The exact role of beta-lactam/beta-lactam inhibitor combinations in the treatment of ESBL-E infections is matter of discussion [512]. Comparative clinical trials are lacking, and some recent reports suggest that beta-lactam/beta-lactam inhibitor combinations are potentially useful in the treatment of in vitro susceptible isolates [21, 23]. A potential role of beta-lactam/beta-lactam inhibitor combinations in patients with ESBL-E bloodstream infections is suggested by our data. In our study mortality is consistently lower in patients treated empirically with carbapenems, or beta-lactam/beta-lactam inhibitor combinations when ESBL-E are susceptible although there are many confounding factors that impede us concluding consistently a role of beta-lactam/beta-lactam inhibitor combinations in empirical therapy for patients with ESBL-E bacteremia.

Another question that merit mention is the possibility of adjusting of antibiotic therapy using beta-lactam/beta-lactam inhibitor combinations or even quinolones after evaluating the susceptibility pattern of the ESBL-E in a “de-escalating” strategy. Our data suggest that beta-lactam/beta-lactam inhibitor combinations are potentially useful for treating ESBL-E susceptible to these antimicrobials, and could be an option for de-escalating.
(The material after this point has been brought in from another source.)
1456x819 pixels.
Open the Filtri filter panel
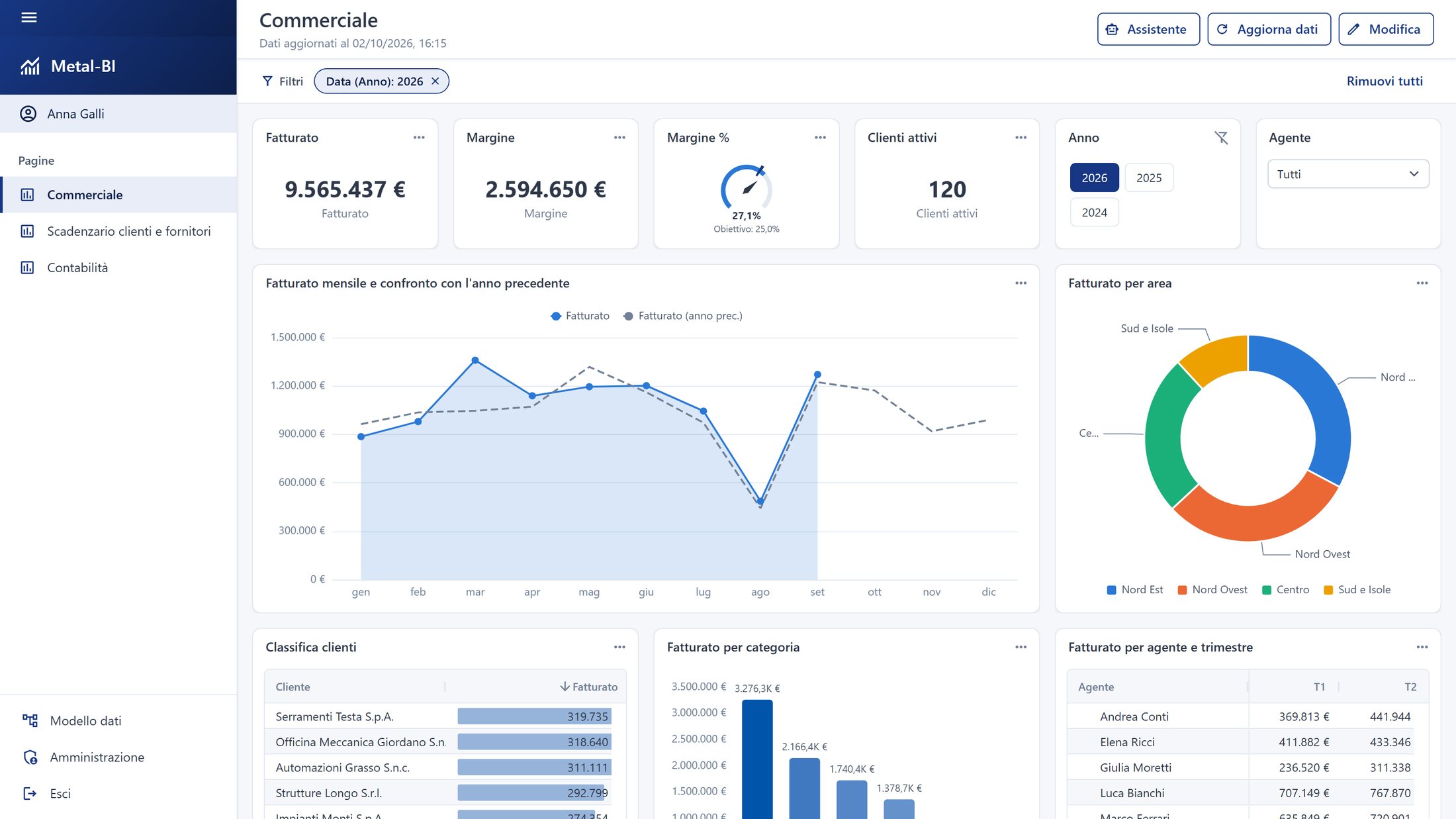tap(283, 81)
Previous case series have detected a high variability in the origin of bacteremia, and while in the older reports the most frequent focus was respiratory tract [13, 17, 19] in some of the more recent studies, as in the present one, the most frequent origin of ESBL-E bacteremia are urinary and biliary tract [15, 16]. This fact can be related to the higher incidence of hospital-acquired cases (i.e. ventilator associated pneumonia) at the beginning of the 2000’, and to the more recent “epidemic” increase of health-related and community acquired E-ESBL infections [24]. In relation to empirical antibiotic therapy this is relevant because an effect of adequacy related with the origin of infection has been previously detected [25], and suggested by our data. Its cause is unknown, although the lower mortality of ESBL-E bacteremia of urinary origin could influence this effect. Also we have detected a threefold increase in the number of cases of ESBL-E bacteremia between 2004-2005 and 2006-2008. A similar increase has been detected in previous studies.
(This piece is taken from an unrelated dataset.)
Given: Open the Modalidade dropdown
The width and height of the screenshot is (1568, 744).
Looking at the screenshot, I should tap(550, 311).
Our study had several limitations. The study is retrospective and the comparisons between groups might be biased. The absence of a centralized laboratory to characterize ESBL-E strains and the absence of MICs are also limitation. Although the number of cases with ESBL-E is high in relation with previous studies; some subgroups have small size what may not have allowed us to find significant differences, especially regarding in hospital mortality.

In view of the increasing use of empirical carbapenems due to the risk of ESBL-E infections, information from clinical prospective studies about optimal empirical therapy for ESBL-E severe infections is needed. However the feasibility of these studies is uncertain as they imply the recruitment of a large number of patients with suspected ESBL-E infections to allow the collection of enough cases of microbiology proved infections for analysis. Meanwhile equilibrium among efforts to optimize initial therapy and efforts to promote judicious use of antimicrobial should be outweighed, and the role beta-lactam/beta-lactam inhibitor combinations in ESBL-E infections should be considered in specific hallmarks, essentially in de-escalating.

Conclusions

Our results corroborate the relatively high mortality of ESBL-E bloodstream infections and underscore the relevance of adequacy of antibiotic treatment on mortality in ESBL-E bacteremia. Our study also reveals a role for beta-lactam/beta-lactam inhibitor combinations in the treatment of ESBL-E infections.